Creativity is used every day in Keller-Sullivan Cottage, where about nine Perkins high-school seniors live and learn daily living skills. Kathy Bull, a Perkins employee for 30 years and co-author of the publication Clean to the Touch, is a home and personal management teacher at the cottage. She divides her time with students between working in the kitchen and working on housekeeping and personal grooming.
“Everything is turned into something you can feel,” explains Bull, as she offers a tour of one of two large working kitchens in the cottage. A large island with enough room for four working stations lies in the center of the room and each cabinet and appliance is labeled in braille. An adjustable stovetop allows access for students in wheelchairs and oven dials are marked with tactile bumps on the arrows that students line up by touch with tactile indicators on each setting.
Students in the cottage have recipe books in whatever medium they use - braille, large print, or audio.

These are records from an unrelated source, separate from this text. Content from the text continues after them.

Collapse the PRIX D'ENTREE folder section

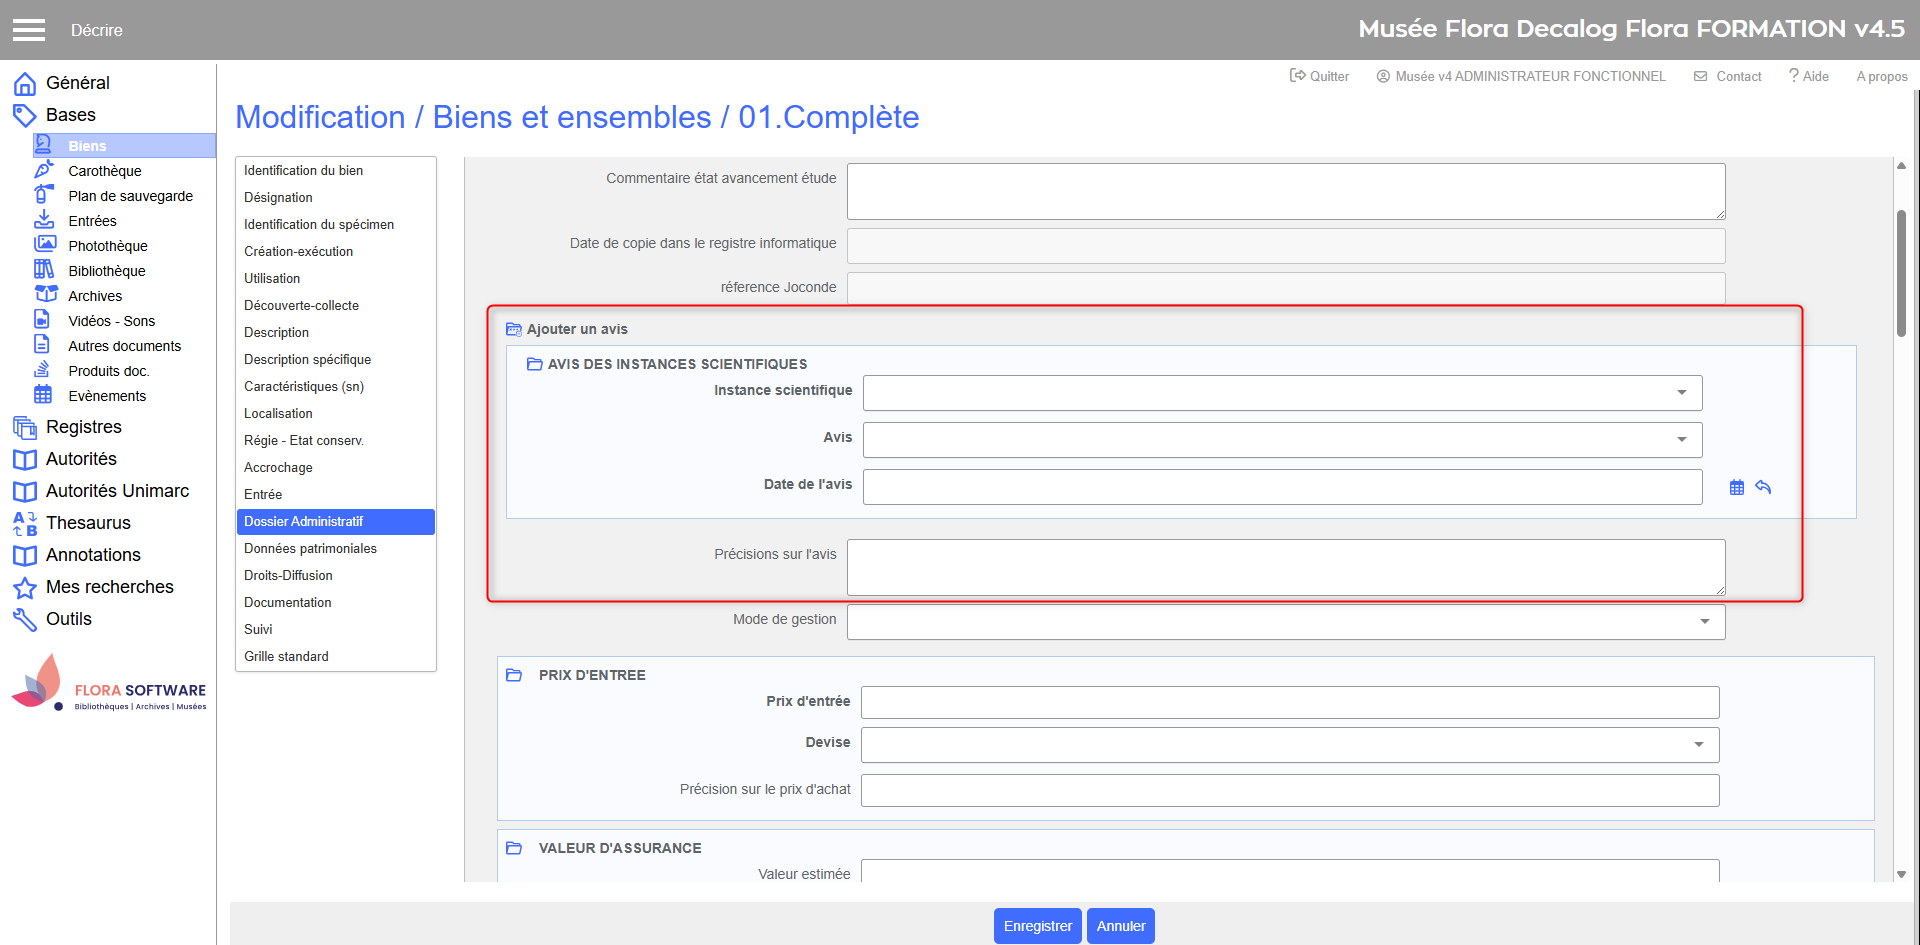(514, 675)
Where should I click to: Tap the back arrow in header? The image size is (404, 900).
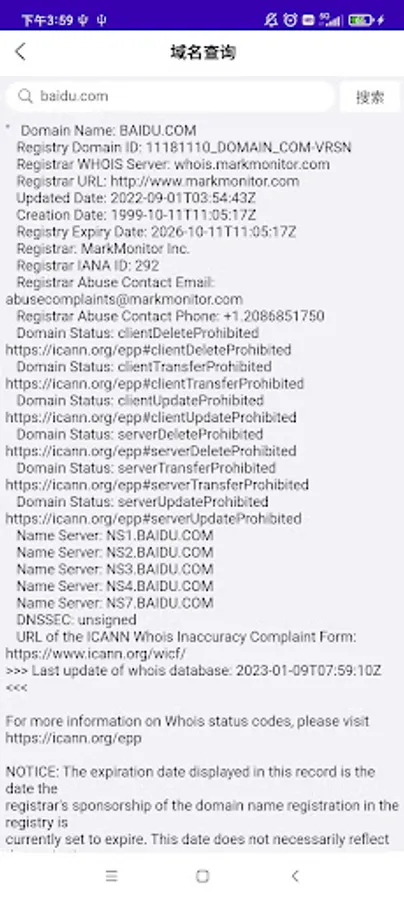(21, 52)
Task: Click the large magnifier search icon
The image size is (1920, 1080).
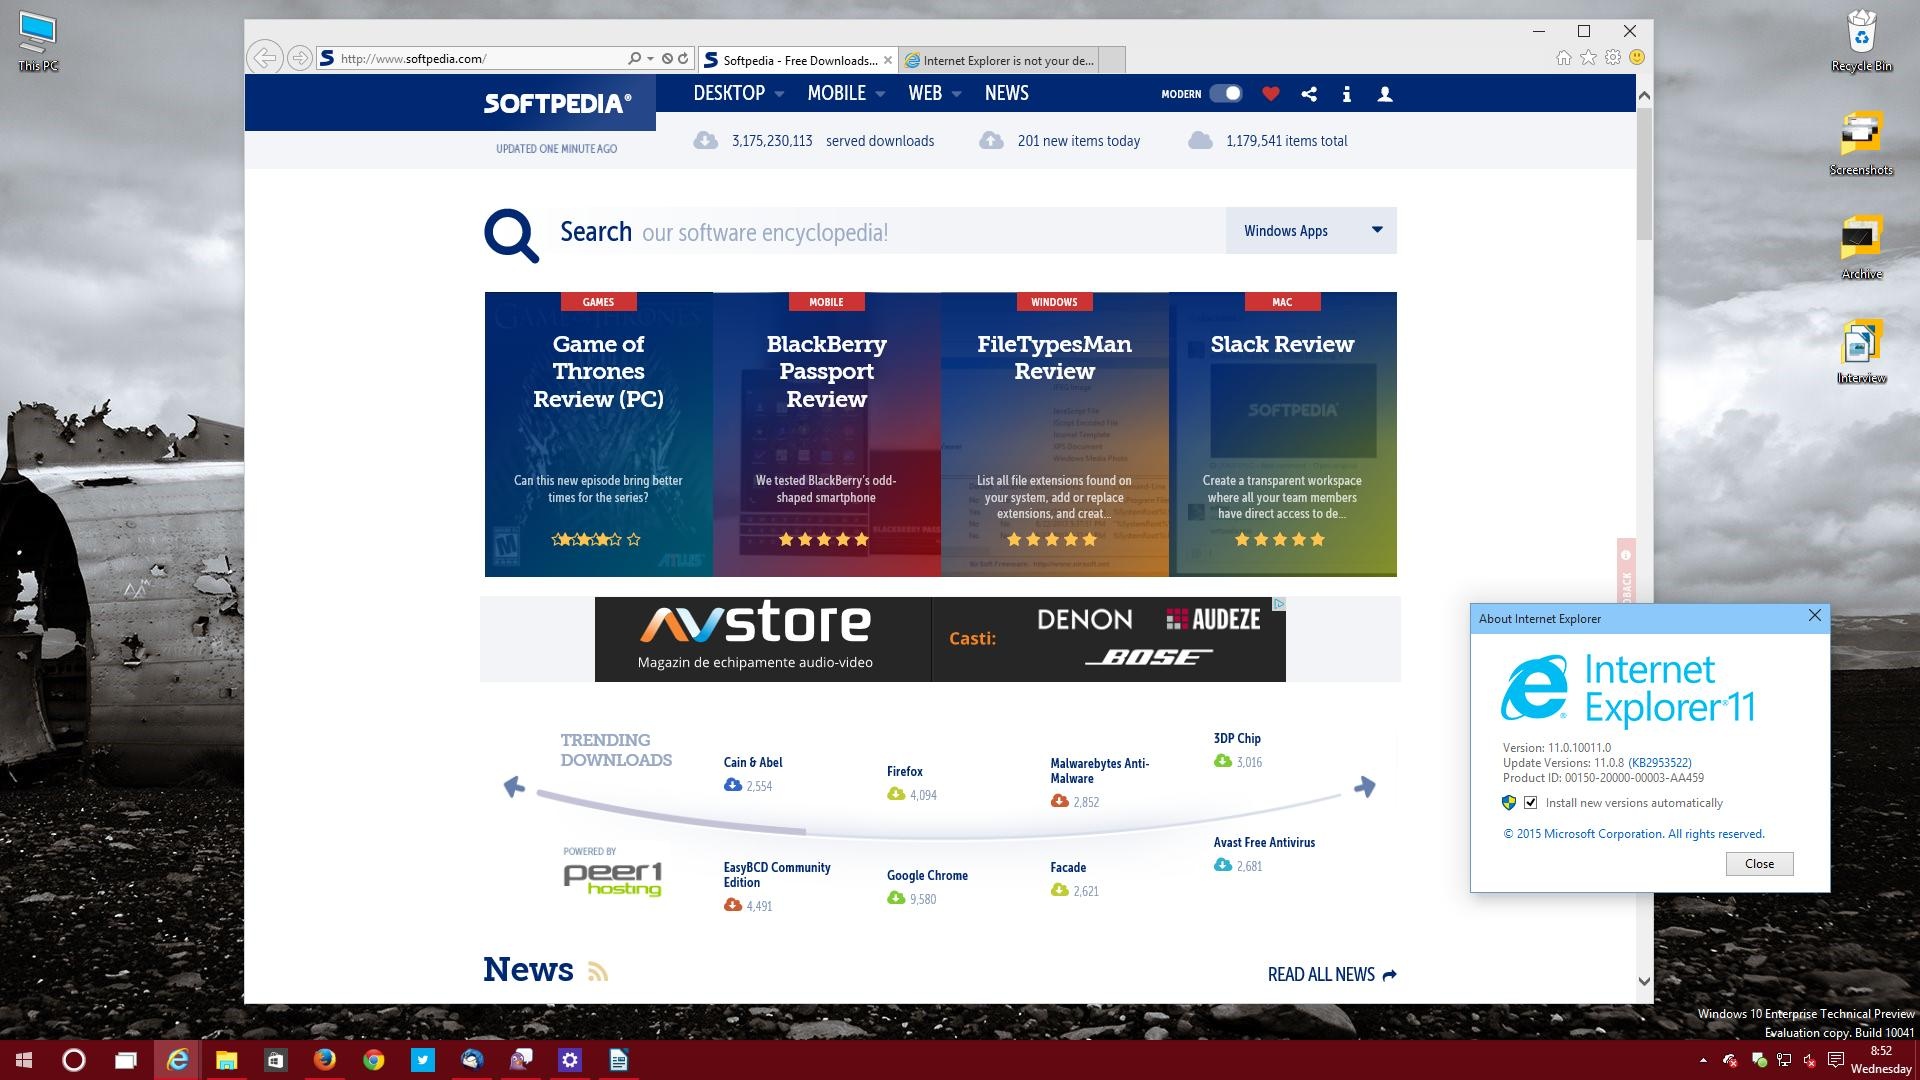Action: [511, 235]
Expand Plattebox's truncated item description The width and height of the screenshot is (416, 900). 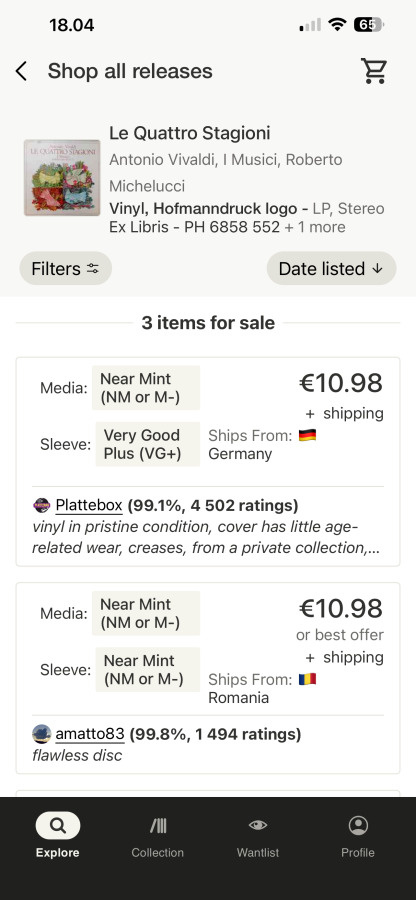(206, 537)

By each appliance lies a checklist with step-by-step instructions for use and safety precautions - for example making sure hair is tied back before using the stove or checking the counter top to make sure nothing is in front of the microwave door before using it.
To that end, each student has an independent living skills assessment notebook that is a tool for communication from one setting to another throughout their time in the Secondary Program. The binders are broken down into sections, tracking the student’s progress for a variety of daily living skills. Cottage staff make notes on the student’s progress and fill out a tips and techniques section with methods and adaptations specific to the student.
Reinforcement at home is important, Bull says, and parents are periodically invited in to observe classes.
“It (communication) should be a two-way street … we learn a lot from the parents they are the ones who know their son or daughter best and they often have ways that they do things at home that we can learn from,” Bull remarked. “When families include their son or daughter in household activities and have the same expectations of them as they do of other family members, you can see that it really does a lot for the student’s learning and growth.”
This holiday season, encourage your child and your students who are visually impaired to have fun with food. Patience and praise for a job well done can help create a positive experience. Each small step and every skill learned will help the child build self esteem and provide an opportunity to increase independence, socialize, communicate, and be merry.